**Aim of the exercise:**
Pull out every line of the data below that contains the string "width". Case counts.

**Extracted records:**
========

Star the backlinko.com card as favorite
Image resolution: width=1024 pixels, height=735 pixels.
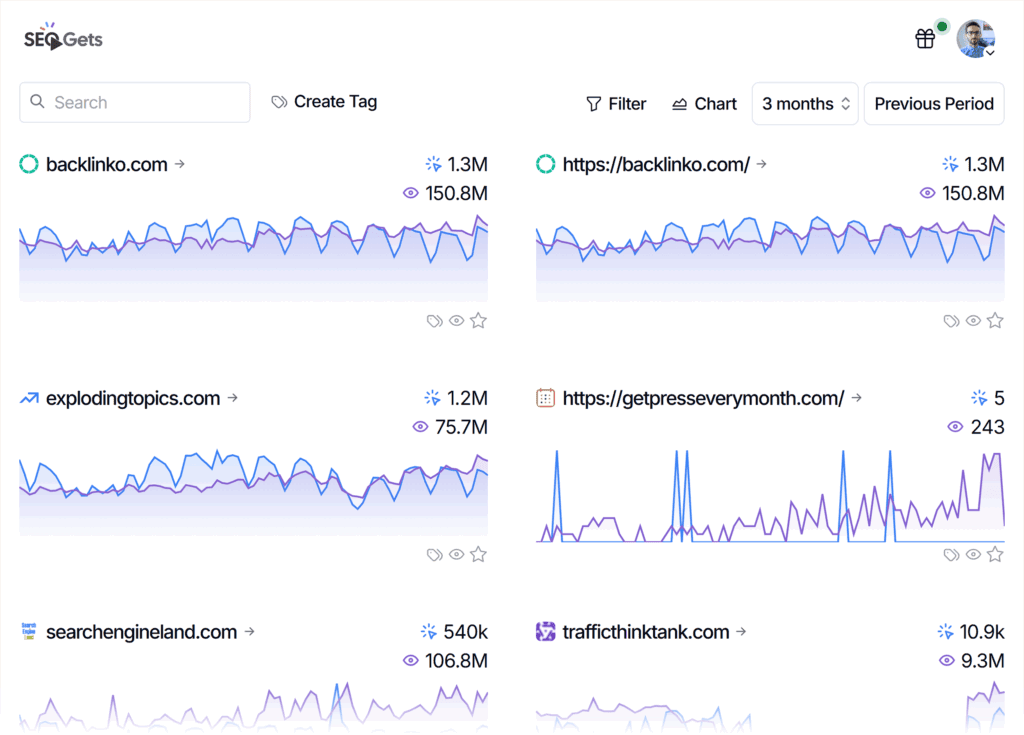point(478,321)
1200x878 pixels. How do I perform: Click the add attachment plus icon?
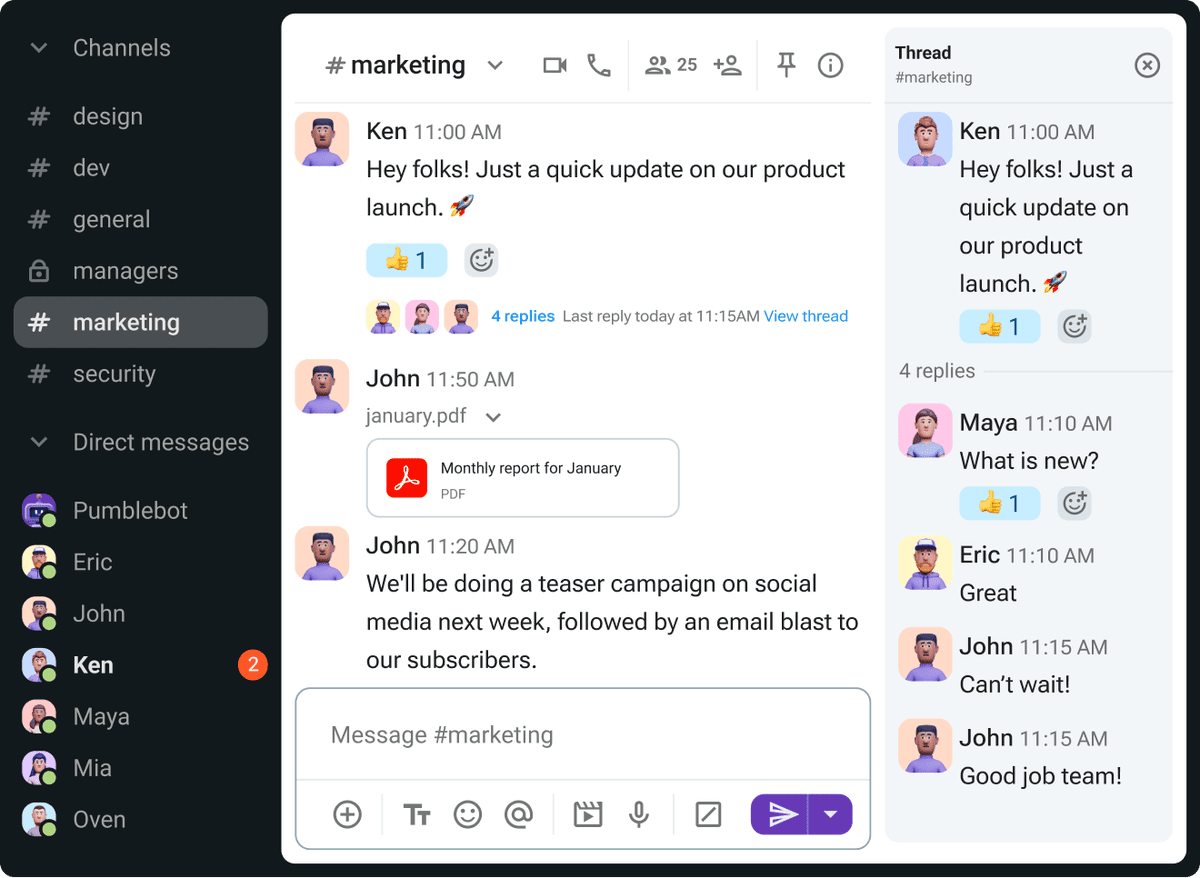[347, 815]
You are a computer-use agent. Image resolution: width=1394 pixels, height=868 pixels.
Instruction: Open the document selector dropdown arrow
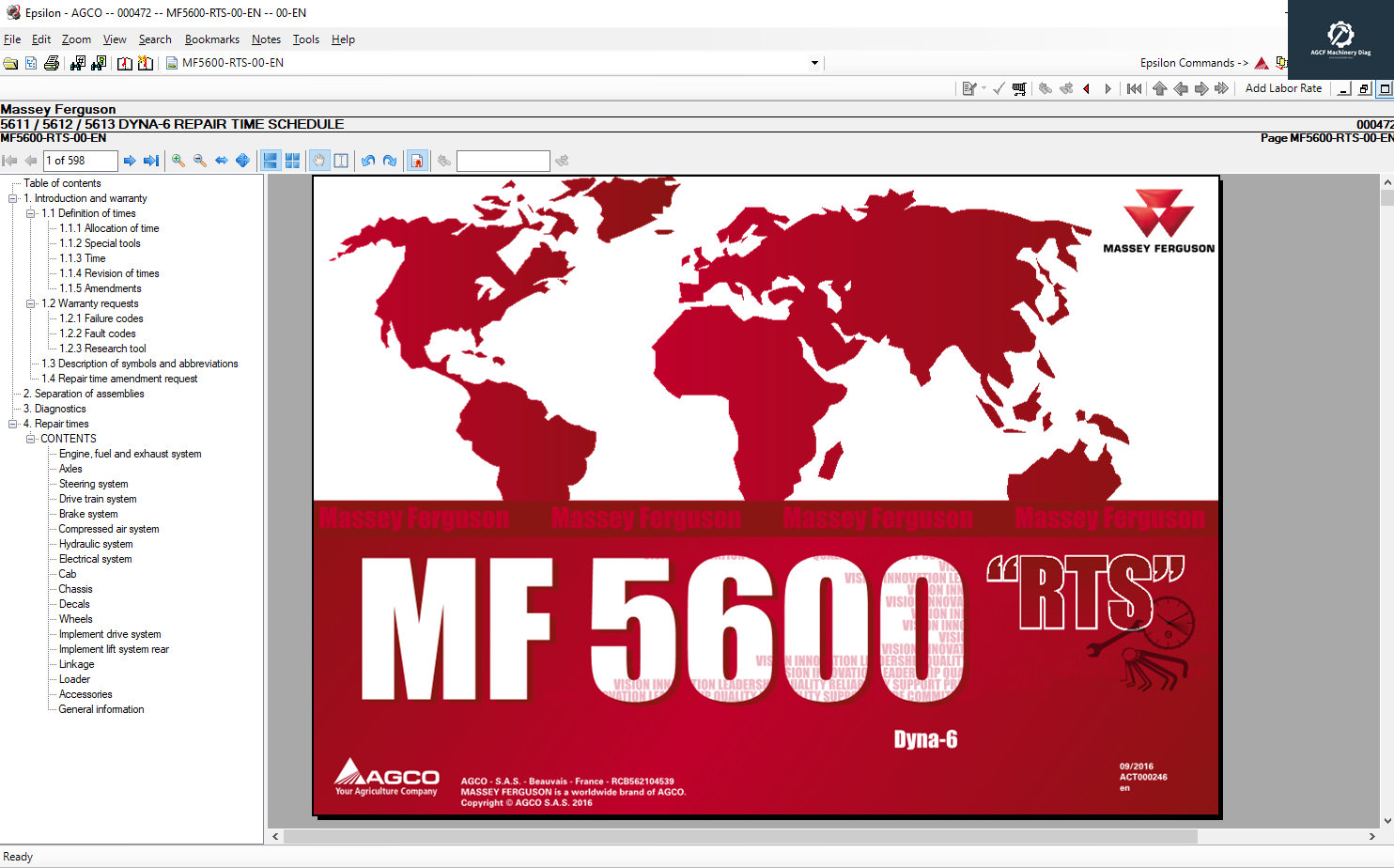pyautogui.click(x=814, y=63)
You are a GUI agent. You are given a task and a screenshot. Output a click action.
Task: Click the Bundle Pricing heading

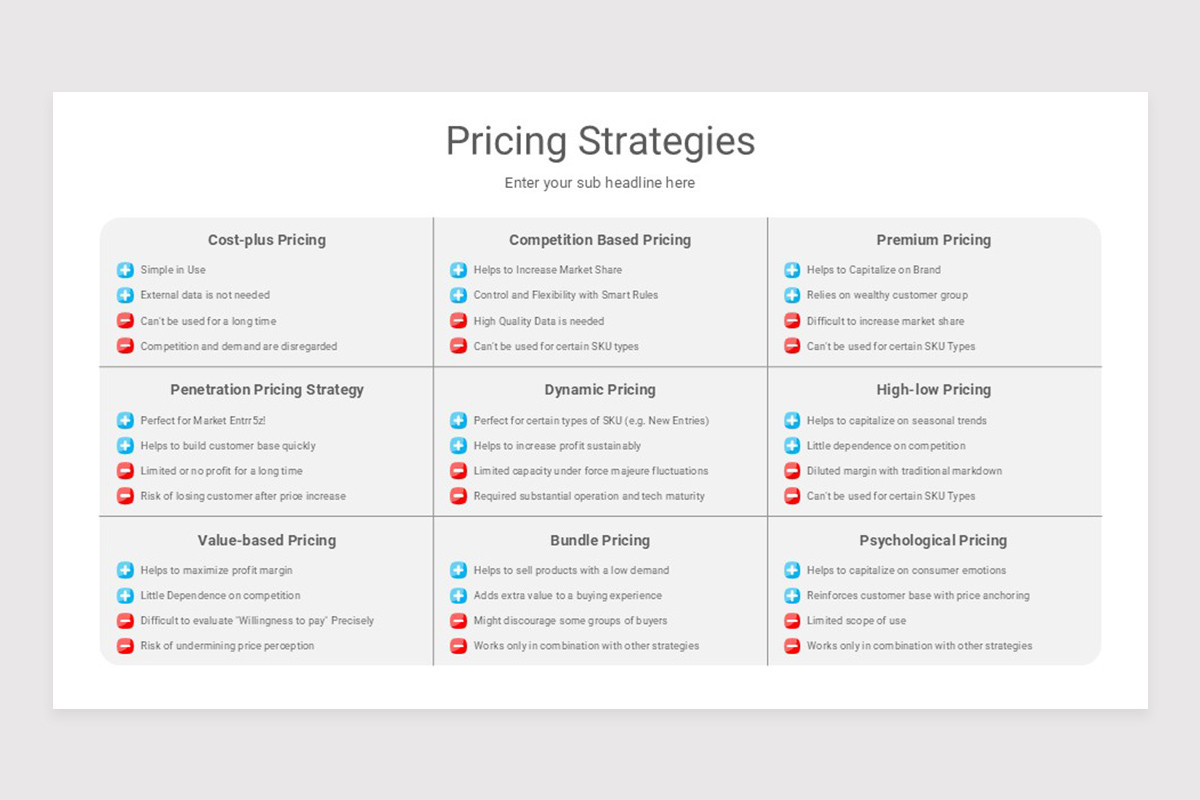click(x=600, y=540)
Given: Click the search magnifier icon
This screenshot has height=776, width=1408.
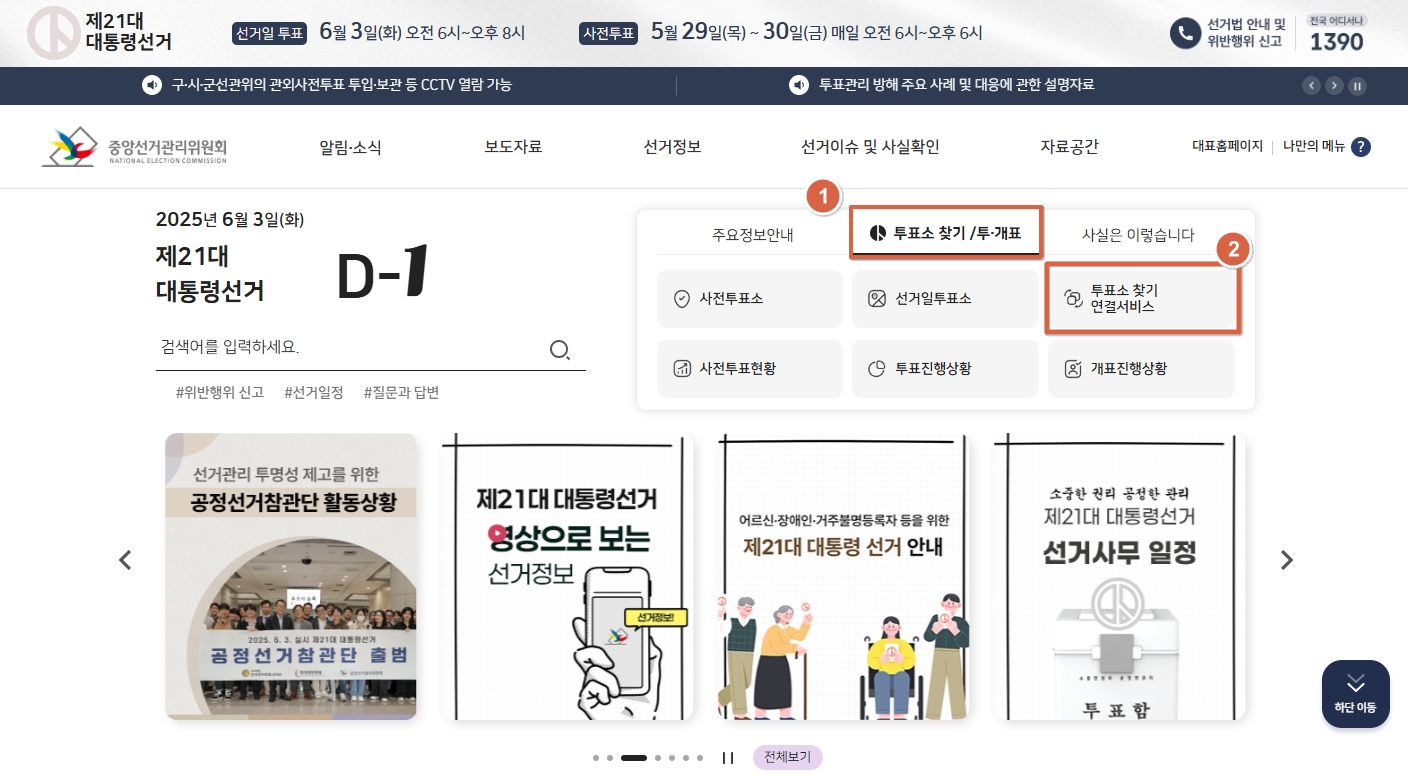Looking at the screenshot, I should pyautogui.click(x=560, y=349).
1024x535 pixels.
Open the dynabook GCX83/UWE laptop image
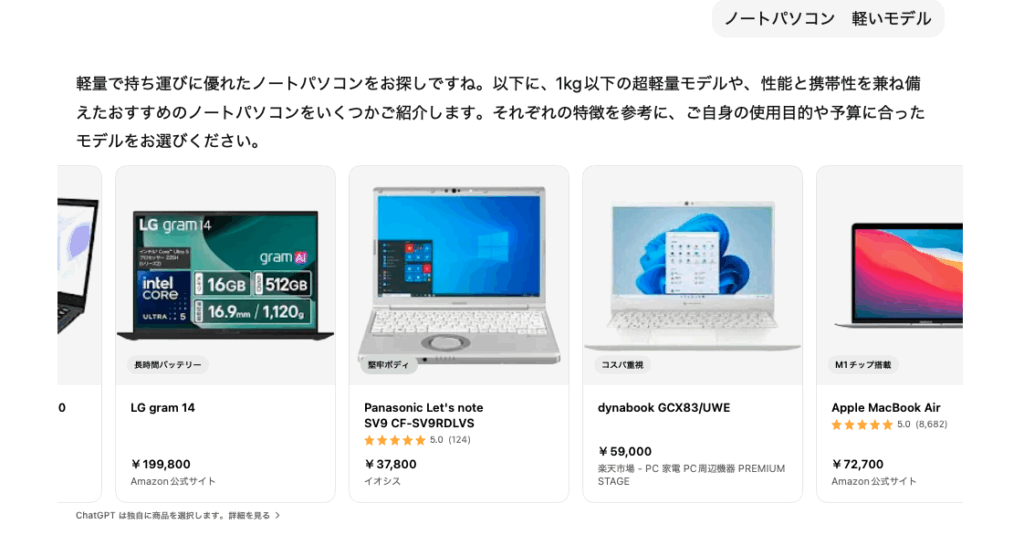point(692,274)
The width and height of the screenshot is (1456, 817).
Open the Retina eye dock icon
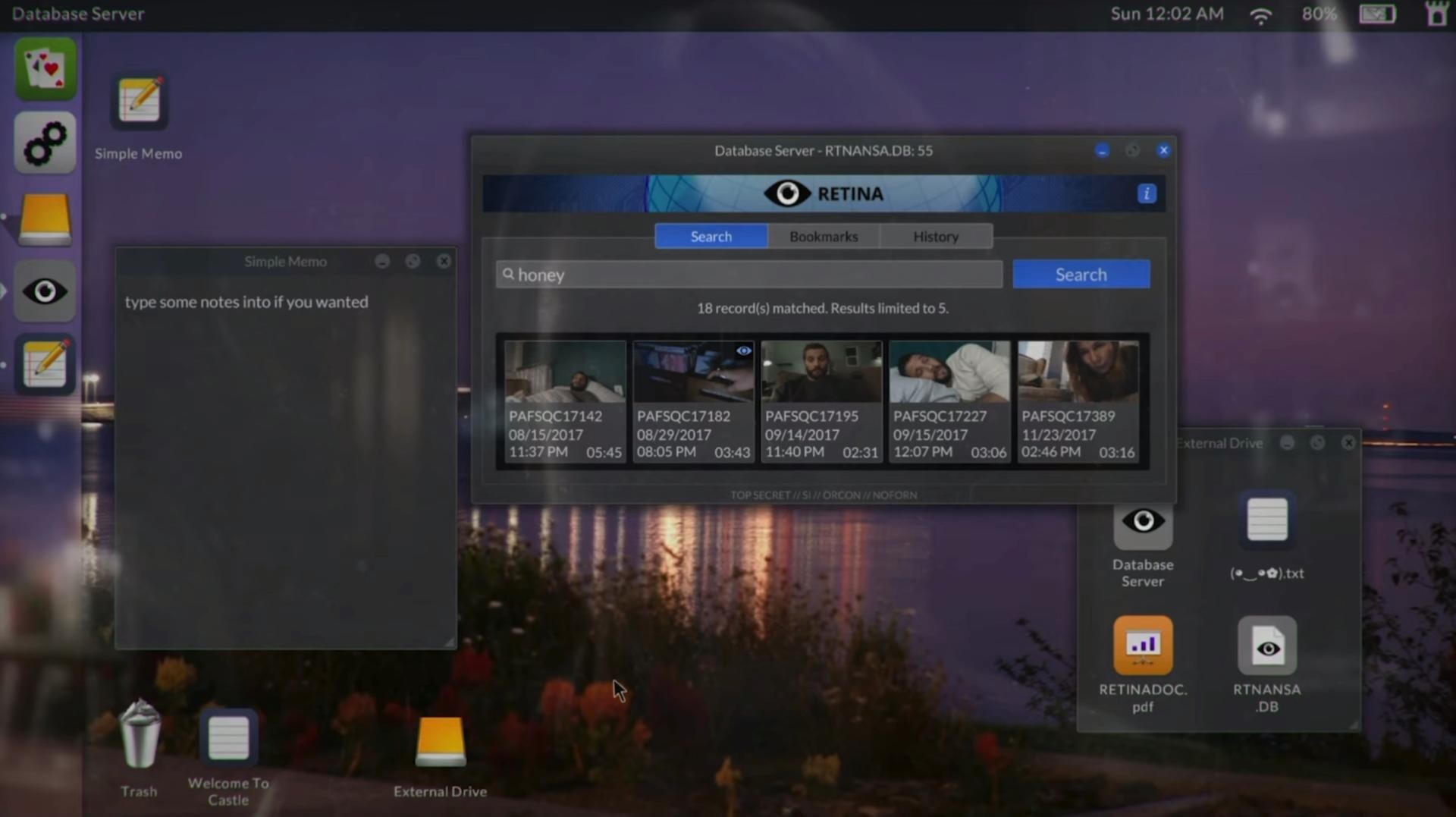click(x=45, y=291)
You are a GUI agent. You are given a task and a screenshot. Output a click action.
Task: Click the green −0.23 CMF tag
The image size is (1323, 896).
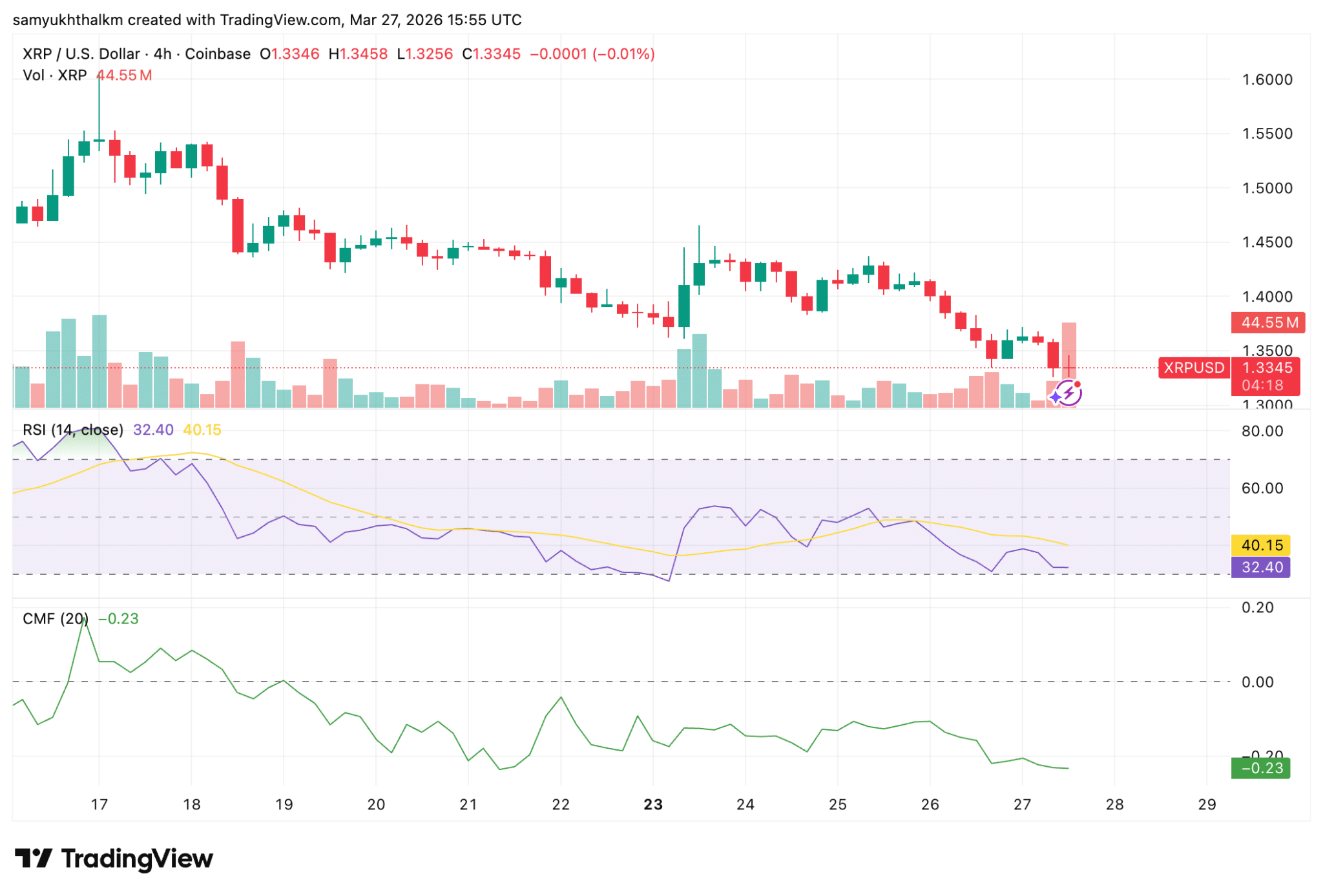pyautogui.click(x=1260, y=768)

========

**The answer:**
Image resolution: width=1024 pixels, height=735 pixels.
You are a computer-use agent. Image resolution: width=1394 pixels, height=868 pixels.
This screenshot has height=776, width=1408.
The width and height of the screenshot is (1456, 817).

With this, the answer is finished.